**EXERCISE DIRECTIONS:** From the line containing "Image resolution: width=1232" through the last line of the records, print every line exactly and nothing more.

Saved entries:
▬▬▬▬▬▬▬▬▬▬
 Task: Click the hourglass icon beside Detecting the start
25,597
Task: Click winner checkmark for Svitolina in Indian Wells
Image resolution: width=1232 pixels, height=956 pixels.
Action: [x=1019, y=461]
▬▬▬▬▬▬▬▬▬▬
**SOLUTION TO THE EXERCISE:**
Image resolution: width=1232 pixels, height=956 pixels.
Action: [x=1019, y=461]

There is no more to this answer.